When a teacher hands back a paper, you expect a critique of your arguments or perhaps a sigh at your syntax. Instead, I recently received two assignments back with a status code I didn’t know I was supposed to avoid: "High AI Probability."
I wrote them myself. Every character, every line break, every specific structural pivot.
And here’s the kicker: I’m currently just under three weeks post-brain surgery. My "processing power" isn't exactly at peak capacity, and I don't have the luxury of infinite revisions. It took me an hour and a half of intense, focused effort just to get this post into a coherent state. To have that kind of manual, grueling labor dismissed by a "probability score" feels less like an academic check and more like a personal glitch in the system.
The Ouroboros Problem
There is something deeply recursive — and frankly, stupid — about the current academic landscape. We are using AI tools to analyze writing to see if it’s AI-written, based on patterns that were trained on human writing in the first place. It is the snake eating its own tail until there’s nothing left but a statistical void.
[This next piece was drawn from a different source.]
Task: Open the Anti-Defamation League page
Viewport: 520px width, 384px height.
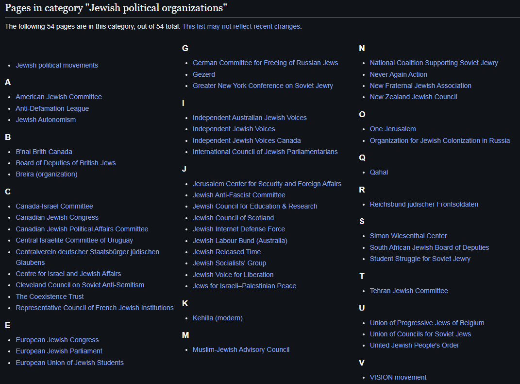Action: tap(52, 108)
These detectors don’t "know" what human writing is. They haven't read Orwell or Satrapi and felt something. They just know what it looks like when text is neat, predictable, and devoid of the "noise" they associate with humanity. The system feeds on its own assumptions, slapping students on the wrist based on a probabilistic guess that happens to be delivered in a very official-looking UI.
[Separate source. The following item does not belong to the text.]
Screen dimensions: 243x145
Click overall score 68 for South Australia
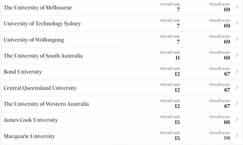(227, 58)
LLMs: Just Fancy Autocorrect
We need to stop using the term "Artificial Intelligence" in this context. It’s too heavy; it implies a ghost in the machine. It implies something more similar to Caine or AM rather than... machine learning. In my head, I’ve started referring to them as "fancy autocorrect."
As a coder, the abstraction isn't that complex. These aren't brains; they are mathematical engines. When you give it a prompt, it isn't mulling over the philosophical implications of your question. It is calculating the statistical likelihood of the next token. If I write "The dog sat on the...", it predicts "mat" because that’s the weighted average of its training data.
The irony is that these models are trained to mimic clear, logical human prose. So, when a human actually writes with clarity and structure, the system flags it as "suspicious." We have reached a point where being a good writer is functionally indistinguishable from being a machine.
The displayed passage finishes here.